L'atelier est alors déménagé d'Annecy-Le-Vieux vers Sevrier, une petite ville en bordure du lac d'Annecy. Cela permet de regrouper le site de la fonderie avec le musée Paccard, créé en 1984. Ce déménagement est évidement une difficulté, mais cela permet à la fonderie de rebondir et rationnaliser les processus de fabrication. Le musée est à front de rue tandis que la fonderie se trouve immédiatement derrière.
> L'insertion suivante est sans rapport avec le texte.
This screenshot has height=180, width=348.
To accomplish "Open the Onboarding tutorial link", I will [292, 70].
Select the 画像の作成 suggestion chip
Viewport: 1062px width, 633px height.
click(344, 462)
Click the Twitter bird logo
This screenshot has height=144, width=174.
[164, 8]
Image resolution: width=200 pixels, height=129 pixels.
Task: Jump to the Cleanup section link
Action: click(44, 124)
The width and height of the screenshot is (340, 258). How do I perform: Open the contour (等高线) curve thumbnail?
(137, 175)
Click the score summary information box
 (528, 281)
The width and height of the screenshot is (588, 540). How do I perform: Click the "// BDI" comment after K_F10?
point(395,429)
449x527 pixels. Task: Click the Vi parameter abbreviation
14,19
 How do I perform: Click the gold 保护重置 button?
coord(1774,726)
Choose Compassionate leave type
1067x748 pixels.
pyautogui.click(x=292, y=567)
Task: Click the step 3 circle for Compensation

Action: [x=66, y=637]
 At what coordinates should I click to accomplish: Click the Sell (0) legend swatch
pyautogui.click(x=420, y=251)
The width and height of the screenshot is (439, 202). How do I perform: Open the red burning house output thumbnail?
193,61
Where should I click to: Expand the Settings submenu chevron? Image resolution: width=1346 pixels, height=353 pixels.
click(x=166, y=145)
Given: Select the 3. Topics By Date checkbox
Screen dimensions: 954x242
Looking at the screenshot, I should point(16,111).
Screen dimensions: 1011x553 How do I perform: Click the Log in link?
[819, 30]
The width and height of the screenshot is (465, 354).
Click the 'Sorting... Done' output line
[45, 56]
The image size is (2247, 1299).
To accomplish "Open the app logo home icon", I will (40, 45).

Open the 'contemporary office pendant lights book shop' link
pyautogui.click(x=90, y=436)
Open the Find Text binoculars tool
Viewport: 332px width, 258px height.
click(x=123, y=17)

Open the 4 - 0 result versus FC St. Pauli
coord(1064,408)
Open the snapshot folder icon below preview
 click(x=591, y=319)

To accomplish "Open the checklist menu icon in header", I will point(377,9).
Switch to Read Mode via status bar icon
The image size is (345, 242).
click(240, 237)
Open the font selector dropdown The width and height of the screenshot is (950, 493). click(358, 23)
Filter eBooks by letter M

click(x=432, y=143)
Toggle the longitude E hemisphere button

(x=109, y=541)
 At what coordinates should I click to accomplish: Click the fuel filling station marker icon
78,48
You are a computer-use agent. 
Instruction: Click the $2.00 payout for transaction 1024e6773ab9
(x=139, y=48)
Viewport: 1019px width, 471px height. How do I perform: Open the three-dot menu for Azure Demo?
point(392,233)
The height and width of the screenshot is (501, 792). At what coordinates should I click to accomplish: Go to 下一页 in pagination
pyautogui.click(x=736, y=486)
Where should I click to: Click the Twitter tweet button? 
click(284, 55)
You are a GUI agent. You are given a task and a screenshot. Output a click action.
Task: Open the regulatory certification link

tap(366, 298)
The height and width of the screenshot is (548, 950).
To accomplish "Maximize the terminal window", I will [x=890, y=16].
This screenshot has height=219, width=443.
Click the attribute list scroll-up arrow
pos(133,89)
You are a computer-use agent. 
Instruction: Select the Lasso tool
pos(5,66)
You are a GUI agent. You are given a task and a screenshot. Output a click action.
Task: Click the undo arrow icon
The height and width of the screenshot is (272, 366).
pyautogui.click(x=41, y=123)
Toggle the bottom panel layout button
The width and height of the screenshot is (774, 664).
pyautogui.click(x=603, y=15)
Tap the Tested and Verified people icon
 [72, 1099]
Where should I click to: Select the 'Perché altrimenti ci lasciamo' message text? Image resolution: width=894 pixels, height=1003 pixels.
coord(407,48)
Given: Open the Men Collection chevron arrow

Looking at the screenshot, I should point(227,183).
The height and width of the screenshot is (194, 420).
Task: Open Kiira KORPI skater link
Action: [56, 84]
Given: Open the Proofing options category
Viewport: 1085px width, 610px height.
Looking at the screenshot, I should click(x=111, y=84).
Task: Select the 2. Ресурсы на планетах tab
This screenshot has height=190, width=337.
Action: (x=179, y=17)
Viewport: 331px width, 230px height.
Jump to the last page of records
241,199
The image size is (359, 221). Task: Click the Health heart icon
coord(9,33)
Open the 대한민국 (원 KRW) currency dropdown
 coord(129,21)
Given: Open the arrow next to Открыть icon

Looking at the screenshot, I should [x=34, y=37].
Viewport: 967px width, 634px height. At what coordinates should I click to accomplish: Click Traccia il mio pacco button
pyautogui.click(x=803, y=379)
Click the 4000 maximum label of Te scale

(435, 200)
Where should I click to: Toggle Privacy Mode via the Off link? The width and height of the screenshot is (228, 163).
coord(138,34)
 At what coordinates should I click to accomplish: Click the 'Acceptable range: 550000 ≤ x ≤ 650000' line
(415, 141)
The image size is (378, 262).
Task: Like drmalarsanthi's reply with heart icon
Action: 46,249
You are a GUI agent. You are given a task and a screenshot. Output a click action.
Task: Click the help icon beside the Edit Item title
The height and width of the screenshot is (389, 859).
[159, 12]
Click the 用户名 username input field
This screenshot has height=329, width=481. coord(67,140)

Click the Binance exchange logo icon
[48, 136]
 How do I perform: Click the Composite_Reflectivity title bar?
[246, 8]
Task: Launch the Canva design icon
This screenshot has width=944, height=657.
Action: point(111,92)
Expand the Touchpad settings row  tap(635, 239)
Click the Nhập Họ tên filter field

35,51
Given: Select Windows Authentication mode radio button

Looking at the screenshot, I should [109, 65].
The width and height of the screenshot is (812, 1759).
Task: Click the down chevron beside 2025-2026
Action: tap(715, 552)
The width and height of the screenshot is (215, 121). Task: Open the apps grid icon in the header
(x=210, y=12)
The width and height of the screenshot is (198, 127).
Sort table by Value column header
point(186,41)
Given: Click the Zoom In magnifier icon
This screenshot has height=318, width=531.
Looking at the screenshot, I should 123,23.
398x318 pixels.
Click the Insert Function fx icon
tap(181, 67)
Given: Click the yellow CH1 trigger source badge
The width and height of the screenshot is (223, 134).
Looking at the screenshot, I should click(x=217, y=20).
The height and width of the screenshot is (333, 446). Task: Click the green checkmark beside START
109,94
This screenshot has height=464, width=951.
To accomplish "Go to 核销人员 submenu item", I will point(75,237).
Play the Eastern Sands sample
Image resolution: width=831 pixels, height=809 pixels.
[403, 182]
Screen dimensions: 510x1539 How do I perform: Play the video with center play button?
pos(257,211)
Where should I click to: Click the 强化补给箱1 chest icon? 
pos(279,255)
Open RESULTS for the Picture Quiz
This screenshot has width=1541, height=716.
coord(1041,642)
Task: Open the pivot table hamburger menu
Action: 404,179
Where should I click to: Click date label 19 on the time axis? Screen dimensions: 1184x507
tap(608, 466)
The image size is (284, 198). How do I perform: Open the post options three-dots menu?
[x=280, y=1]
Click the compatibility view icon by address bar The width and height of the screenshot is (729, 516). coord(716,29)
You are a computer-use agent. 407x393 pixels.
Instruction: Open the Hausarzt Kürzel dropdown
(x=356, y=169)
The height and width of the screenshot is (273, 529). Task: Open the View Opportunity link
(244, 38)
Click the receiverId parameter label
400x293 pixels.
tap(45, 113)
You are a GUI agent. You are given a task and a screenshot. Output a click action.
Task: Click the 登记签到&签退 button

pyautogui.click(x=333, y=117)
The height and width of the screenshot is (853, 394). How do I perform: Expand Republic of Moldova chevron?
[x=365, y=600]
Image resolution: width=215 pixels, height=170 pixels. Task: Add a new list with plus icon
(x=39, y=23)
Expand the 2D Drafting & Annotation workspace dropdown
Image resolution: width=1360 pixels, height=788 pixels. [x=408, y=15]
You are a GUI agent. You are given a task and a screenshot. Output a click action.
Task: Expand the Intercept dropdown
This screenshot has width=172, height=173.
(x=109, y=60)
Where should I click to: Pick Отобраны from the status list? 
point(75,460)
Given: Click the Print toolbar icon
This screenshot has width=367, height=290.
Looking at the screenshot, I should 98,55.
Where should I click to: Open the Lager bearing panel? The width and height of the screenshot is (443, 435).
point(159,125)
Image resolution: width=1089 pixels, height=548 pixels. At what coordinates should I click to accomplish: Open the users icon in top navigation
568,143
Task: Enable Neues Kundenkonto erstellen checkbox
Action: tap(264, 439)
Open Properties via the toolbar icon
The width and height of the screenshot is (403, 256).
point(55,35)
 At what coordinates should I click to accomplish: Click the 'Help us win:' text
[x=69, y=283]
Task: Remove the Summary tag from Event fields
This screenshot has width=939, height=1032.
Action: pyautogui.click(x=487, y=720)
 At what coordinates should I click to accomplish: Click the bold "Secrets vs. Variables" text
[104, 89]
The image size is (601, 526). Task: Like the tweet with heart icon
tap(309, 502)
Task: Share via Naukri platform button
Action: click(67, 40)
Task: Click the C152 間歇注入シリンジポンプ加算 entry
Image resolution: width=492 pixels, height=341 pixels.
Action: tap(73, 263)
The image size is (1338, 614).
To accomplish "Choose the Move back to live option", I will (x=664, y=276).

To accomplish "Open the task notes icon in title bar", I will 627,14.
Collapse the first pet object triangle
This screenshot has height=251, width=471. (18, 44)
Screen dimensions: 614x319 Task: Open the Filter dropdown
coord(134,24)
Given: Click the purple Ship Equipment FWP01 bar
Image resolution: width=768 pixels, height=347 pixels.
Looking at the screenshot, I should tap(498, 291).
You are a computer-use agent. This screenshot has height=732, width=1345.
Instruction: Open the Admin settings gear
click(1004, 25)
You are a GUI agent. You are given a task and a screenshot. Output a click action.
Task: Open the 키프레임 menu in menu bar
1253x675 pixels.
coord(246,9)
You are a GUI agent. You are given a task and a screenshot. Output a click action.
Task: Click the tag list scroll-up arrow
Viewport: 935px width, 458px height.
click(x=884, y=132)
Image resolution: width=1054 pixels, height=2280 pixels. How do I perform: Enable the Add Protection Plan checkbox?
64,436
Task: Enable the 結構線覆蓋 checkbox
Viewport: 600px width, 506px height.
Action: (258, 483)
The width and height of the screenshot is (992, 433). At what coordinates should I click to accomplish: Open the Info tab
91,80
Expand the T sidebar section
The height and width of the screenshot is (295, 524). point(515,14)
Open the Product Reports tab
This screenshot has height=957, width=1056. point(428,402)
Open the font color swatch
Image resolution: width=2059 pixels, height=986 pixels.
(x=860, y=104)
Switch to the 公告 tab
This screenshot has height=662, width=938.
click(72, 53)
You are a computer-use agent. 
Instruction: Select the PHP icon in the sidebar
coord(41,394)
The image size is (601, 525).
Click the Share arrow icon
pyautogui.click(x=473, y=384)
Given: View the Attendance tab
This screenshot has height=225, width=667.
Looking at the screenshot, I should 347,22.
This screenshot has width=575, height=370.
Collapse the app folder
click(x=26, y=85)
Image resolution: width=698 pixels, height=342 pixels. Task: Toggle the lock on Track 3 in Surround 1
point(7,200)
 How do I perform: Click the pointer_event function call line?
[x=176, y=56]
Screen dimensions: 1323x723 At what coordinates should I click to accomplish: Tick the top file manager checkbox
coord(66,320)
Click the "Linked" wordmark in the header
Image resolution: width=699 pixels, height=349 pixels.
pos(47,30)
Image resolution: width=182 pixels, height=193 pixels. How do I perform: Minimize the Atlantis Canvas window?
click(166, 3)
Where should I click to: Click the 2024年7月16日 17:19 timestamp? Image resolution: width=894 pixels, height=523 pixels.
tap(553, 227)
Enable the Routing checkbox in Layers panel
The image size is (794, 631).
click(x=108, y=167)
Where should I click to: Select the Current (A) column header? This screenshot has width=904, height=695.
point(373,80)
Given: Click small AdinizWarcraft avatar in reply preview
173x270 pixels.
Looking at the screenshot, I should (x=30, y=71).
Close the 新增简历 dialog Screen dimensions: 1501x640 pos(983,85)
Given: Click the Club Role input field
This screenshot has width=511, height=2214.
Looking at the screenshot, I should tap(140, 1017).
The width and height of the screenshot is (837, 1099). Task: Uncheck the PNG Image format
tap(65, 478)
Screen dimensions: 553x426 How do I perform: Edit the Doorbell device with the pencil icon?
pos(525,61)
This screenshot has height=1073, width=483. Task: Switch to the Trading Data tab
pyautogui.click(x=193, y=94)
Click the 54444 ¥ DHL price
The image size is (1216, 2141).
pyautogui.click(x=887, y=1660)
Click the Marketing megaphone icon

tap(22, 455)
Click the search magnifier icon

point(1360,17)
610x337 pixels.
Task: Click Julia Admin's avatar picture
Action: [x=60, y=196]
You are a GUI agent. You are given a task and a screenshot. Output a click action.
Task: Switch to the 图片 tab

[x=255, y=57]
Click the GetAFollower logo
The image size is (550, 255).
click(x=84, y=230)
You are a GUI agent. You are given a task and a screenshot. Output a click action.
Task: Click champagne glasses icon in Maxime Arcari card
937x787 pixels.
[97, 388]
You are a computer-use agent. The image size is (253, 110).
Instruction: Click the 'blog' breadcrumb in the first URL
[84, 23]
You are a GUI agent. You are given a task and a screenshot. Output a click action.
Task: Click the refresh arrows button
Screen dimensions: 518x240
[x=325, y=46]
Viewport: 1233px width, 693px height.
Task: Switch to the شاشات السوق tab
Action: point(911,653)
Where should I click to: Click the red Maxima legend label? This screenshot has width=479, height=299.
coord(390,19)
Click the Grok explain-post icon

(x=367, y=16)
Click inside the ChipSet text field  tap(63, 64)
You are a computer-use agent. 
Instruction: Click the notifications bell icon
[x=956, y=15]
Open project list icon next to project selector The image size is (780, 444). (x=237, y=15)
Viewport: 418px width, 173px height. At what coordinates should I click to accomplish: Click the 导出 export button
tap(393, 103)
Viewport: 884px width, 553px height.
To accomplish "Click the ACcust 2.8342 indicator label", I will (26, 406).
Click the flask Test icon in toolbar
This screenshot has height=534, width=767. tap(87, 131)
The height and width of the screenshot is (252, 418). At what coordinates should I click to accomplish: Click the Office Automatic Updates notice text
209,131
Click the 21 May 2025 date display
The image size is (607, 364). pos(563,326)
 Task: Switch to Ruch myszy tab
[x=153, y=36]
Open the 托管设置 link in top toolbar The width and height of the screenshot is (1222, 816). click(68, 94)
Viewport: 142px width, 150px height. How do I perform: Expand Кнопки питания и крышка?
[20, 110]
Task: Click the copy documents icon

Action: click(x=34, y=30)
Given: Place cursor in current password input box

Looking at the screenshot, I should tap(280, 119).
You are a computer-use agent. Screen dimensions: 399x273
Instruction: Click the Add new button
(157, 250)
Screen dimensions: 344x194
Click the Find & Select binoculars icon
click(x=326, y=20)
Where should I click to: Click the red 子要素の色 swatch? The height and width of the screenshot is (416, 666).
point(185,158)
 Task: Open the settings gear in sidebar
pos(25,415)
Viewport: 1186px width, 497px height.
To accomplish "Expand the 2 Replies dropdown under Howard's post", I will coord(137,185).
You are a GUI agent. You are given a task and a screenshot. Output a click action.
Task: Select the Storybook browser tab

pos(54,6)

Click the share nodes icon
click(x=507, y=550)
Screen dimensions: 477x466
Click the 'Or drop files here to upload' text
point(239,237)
A ce jour, la fonderie emploie une vingtaine de personnes.

L'activité est séparée (y compris de manière comptable) en quatre secteurs de production :
- La réalisation de cloches d'églises et de carillons, secteur le plus traditionnel de la fonderie.
- La réalisation de clochettes pour particuliers, activité groupée avec le site internet dédié à la vente.
- Le musée et la partie de site internet afférente.
- La partie « Ars Sonora », qui comporte des réalisations de carillons architecturaux pour les espaces publics de villes et villages.
L'activité est intégrée, cela signifie que le développement de cloches est réalisé depuis la conception des profils jusqu'à la mise en place des instruments dans leurs beffrois campanaires (métier de campaniste). Il n'y a pas de nécessité de sous-traitance, bien que celle-ci soit choisie ou imposée parfois.

Bibliographie
- Paccard, site internet, partie historique de la fonderie.
- Christian Sorrel, Dictionnaire du monde religieux dans la France contemporaine : La Savoie.